The mayor had responded that freedom of belief and conscience were a right for everyone. Moreover, the Protestant Church and the Zurich authorities prided themselves on their openness and tolerance. As an international city that attracted many foreigners, Zurich had to receive these people in a dignified way. End of discussion.
Today the pastor of the Protestant Church in Balgrist also stresses Zurich's urban and international image.
"In a modern city like Zurich, a mosque is taken for granted," said Jürg Kaufmann. "But in other places, in the country for example, that would be less self-evident. But you can't build churches anywhere you want, either."
"We have had a good relationship overall since the beginning," added the pastor. "We allow the mosque use of our parking spaces for Friday prayers and we also rent out rooms to the Muslim community. But as in every relationship there are some areas where we get on well and others where there is a little friction."
For Kaufmann the segregation of women is a sensitive point and "more a political than a religious issue". It also raised the issue of integration, he said. "To what extent do the immigrants accept our culture?"
The owner of the baker's next to the mosque does not want to comment, but Felix Härter, who is out shopping, stops to answer questions. "The minaret does not bother me at all and I will vote no on November 29," he said.
"If there was a muezzin [calling Muslims to prayer] that would be a different matter."
Kaufmann confirms that this is a cause for anxiety. "If there was a request for such a thing, it would be very controversial.

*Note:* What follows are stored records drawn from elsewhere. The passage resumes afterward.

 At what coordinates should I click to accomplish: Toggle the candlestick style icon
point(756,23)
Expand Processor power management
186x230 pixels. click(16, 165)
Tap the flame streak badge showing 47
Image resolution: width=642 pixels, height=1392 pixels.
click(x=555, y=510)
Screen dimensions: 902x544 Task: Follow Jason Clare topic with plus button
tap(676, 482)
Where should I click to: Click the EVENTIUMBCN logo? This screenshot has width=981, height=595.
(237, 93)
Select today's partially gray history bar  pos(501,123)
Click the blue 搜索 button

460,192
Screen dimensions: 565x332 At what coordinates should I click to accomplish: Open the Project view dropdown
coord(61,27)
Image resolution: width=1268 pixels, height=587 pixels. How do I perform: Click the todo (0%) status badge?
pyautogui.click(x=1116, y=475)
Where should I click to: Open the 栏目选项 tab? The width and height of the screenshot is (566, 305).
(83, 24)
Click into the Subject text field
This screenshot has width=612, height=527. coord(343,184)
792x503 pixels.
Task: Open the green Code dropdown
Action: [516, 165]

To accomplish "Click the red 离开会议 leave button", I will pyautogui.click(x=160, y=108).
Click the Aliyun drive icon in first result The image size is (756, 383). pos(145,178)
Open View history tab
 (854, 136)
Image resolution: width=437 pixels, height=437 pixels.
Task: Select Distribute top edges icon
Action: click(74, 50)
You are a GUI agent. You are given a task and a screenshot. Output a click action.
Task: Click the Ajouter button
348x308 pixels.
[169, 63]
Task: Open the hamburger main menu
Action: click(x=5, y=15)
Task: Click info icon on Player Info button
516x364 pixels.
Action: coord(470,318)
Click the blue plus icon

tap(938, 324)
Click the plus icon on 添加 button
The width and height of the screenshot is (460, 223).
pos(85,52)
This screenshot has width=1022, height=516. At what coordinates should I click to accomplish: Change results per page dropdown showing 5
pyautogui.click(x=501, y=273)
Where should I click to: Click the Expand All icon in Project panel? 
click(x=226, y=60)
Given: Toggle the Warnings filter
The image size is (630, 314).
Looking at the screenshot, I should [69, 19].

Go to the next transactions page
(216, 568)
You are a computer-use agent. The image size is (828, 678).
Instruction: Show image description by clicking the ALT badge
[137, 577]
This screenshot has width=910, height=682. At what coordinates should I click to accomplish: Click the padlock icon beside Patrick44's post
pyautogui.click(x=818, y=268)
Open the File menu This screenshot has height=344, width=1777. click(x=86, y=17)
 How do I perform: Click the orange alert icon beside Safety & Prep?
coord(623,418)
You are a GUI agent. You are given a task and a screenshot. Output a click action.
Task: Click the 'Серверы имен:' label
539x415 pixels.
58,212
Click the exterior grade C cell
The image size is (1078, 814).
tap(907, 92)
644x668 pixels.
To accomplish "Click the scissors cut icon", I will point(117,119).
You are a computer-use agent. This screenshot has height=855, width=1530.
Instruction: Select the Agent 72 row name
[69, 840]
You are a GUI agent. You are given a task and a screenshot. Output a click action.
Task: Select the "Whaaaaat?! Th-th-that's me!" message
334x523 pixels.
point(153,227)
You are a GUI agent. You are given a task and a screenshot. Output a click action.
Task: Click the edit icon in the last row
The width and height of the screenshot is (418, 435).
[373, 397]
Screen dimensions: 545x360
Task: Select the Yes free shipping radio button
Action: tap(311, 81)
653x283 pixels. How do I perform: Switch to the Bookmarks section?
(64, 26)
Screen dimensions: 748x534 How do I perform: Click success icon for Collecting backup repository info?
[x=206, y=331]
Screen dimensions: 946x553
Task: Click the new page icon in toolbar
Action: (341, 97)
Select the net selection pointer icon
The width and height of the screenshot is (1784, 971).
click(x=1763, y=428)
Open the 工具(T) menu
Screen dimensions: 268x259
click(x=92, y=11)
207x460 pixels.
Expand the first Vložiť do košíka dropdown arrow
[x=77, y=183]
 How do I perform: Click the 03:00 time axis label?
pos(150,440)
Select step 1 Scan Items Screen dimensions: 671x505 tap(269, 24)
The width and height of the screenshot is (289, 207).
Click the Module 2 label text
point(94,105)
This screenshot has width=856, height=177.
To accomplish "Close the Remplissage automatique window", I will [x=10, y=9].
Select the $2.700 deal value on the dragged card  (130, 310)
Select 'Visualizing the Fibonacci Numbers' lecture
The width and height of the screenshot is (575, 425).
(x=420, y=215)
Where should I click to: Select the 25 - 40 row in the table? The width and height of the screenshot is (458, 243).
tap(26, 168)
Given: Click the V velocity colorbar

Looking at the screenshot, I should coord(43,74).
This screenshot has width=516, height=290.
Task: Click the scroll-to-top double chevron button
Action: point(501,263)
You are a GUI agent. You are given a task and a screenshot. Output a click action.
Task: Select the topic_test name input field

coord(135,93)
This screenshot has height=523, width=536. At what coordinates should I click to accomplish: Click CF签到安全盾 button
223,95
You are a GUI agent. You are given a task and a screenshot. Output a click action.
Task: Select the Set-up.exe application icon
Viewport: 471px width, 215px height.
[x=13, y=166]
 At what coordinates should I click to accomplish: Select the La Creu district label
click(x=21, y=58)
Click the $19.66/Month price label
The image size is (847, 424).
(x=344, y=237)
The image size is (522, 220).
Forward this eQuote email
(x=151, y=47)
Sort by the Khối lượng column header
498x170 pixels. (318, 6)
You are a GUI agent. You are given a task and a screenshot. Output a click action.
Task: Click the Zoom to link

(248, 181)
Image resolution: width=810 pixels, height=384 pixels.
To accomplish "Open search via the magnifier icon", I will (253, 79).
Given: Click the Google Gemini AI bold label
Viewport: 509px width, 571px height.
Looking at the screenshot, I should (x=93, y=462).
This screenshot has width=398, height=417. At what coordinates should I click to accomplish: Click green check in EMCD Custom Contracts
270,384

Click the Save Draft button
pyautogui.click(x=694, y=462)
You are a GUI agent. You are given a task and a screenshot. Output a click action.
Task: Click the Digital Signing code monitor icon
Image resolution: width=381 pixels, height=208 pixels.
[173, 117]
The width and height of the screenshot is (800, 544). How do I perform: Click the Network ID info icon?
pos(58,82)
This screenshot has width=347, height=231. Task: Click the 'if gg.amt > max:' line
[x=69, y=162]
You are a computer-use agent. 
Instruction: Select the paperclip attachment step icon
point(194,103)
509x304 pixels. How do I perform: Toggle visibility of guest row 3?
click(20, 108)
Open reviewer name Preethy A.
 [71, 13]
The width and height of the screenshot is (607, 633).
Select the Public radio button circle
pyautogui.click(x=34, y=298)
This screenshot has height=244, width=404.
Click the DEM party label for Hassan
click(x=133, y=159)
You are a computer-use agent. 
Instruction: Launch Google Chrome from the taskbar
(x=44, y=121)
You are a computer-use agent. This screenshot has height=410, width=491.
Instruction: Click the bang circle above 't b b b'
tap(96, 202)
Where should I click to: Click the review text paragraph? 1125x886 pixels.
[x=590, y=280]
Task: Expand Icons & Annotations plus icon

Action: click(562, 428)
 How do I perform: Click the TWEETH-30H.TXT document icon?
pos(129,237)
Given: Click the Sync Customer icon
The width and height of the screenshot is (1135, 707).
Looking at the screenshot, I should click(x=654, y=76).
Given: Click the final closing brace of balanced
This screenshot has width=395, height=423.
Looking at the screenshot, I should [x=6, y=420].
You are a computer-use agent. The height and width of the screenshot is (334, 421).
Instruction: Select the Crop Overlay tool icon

We have had to wrap our bells in acrylic glass to lower the decibels."
In the end, the most critical person is a passer-by of Serbian origin: "Whatever happens, the result will be bad. If it's yes to a ban, Switzerland will appear intolerant. If it's no, minarets will spring up like mushrooms. The Emirates have plenty of money, they could build a minaret overnight."
No minarets for Mohammed
These fears are quashed by Lahoussine Kharbouch of the Association of Islamic Organisations of Zurich. The accountant of Moroccan origin welcomes people in one of the biggest Arab-language mosques, the Al Hidaya, situated in a row of rundown houses in Altstetten to the west of Zurich.
"We don't need minarets, we need places of prayer and where we can teach our children," he said. "Anyway, [the Prophet] Mohammed didn't have minarets."
"The minaret is an architectural symbol which exists in those communities which are relatively prosperous and where they want to attract people of a certain rank," he continued.
"But if the initiative is rejected, as I hope it will be, Muslims will have an even greater loyalty to their adopted homeland than at present."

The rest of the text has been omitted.